Task brief >>
Using the listing below, retype exactly the lines starting at the one with "Report this post" and ending at the one with "Image resolution: width=1024", and include both.

Extracted records >>
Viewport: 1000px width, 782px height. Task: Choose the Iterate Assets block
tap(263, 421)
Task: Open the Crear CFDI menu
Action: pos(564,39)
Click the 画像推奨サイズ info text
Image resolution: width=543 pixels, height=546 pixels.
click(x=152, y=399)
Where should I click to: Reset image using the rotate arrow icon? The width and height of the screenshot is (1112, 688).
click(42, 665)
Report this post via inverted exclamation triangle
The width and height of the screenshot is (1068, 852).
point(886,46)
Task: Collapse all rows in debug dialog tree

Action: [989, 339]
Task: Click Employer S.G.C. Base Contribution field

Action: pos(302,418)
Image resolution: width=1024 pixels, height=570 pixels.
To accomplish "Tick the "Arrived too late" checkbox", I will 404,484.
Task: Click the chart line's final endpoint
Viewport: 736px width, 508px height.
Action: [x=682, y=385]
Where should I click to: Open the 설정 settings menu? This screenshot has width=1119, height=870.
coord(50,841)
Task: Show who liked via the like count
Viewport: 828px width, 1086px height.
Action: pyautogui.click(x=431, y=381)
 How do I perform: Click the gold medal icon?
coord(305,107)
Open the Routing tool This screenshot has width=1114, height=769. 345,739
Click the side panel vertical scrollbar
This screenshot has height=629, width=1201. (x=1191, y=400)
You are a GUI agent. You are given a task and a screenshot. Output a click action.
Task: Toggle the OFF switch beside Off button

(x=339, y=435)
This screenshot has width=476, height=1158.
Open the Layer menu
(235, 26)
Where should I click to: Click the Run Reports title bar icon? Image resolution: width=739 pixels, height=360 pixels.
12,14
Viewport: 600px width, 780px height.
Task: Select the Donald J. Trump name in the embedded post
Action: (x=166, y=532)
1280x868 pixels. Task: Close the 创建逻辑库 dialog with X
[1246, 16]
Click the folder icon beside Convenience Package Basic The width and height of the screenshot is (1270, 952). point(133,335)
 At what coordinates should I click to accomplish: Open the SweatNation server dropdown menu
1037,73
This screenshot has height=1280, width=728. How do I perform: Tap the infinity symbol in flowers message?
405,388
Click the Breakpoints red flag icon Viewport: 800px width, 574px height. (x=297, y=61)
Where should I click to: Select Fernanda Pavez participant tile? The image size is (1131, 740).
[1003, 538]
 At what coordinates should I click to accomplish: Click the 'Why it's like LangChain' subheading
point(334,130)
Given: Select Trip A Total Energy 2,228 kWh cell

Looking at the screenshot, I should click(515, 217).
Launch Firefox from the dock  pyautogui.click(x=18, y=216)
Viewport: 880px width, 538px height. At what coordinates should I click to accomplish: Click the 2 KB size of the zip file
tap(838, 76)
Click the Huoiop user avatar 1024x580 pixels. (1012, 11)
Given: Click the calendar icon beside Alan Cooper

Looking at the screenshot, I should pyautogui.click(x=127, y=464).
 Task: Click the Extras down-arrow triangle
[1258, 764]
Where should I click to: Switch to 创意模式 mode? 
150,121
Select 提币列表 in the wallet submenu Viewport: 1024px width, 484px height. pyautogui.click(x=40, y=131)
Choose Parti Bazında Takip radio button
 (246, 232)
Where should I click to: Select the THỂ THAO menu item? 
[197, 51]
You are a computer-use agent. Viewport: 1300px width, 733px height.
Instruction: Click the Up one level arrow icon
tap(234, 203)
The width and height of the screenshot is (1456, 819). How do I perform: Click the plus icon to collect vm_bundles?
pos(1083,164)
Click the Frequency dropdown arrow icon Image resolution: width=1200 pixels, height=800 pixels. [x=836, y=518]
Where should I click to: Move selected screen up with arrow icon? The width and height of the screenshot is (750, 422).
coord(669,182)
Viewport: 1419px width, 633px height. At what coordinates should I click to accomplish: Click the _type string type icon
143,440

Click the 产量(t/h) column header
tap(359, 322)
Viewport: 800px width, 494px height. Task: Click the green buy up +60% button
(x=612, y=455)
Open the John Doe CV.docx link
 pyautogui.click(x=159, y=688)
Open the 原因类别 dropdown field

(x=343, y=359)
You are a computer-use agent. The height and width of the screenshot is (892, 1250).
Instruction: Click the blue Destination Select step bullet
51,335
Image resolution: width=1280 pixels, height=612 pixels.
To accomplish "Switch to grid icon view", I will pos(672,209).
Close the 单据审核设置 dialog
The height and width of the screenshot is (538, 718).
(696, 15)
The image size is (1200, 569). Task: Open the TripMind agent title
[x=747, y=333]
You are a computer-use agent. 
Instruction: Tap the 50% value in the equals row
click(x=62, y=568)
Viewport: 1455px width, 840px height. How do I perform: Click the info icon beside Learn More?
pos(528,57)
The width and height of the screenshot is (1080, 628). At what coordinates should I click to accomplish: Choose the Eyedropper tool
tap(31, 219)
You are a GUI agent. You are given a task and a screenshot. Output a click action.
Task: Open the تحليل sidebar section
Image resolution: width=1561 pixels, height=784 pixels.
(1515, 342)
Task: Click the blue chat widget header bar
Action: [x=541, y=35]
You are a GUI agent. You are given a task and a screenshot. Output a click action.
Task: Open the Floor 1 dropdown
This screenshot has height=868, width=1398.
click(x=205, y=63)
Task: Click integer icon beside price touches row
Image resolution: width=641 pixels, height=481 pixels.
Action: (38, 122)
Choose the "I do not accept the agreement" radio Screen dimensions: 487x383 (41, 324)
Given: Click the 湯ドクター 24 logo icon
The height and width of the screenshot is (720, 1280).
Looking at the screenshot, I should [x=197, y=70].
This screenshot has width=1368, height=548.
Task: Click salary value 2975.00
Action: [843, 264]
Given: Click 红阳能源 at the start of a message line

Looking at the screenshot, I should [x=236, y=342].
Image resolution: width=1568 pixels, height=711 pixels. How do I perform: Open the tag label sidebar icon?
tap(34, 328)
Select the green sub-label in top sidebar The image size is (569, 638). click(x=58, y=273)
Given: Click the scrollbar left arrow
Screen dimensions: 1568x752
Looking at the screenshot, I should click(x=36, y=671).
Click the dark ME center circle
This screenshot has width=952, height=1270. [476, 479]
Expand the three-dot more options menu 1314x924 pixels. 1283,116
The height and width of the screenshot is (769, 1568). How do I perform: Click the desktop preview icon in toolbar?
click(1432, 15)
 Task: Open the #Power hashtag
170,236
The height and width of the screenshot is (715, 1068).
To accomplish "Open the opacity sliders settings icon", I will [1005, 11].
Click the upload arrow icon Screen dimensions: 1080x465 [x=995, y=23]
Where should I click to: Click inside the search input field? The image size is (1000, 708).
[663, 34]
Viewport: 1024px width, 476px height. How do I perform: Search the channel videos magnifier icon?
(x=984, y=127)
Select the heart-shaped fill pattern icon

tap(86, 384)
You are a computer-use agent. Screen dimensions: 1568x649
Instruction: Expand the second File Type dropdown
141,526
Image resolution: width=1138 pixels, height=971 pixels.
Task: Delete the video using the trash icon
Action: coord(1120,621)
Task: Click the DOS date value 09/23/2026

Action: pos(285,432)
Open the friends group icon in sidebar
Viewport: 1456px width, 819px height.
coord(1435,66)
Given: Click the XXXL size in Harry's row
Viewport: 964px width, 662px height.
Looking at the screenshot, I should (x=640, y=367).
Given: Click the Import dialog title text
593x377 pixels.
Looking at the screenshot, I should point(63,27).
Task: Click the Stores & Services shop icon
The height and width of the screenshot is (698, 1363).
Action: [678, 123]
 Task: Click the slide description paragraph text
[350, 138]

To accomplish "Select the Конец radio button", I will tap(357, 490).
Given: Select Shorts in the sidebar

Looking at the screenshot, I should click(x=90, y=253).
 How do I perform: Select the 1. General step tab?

Expected output >>
Report this post via inverted exclamation triangle
The width and height of the screenshot is (1068, 852).
point(886,46)
Task: Collapse all rows in debug dialog tree

Action: [989, 339]
Task: Click Employer S.G.C. Base Contribution field

Action: pos(302,418)
Image resolution: width=1024 pixels, height=570 pixels.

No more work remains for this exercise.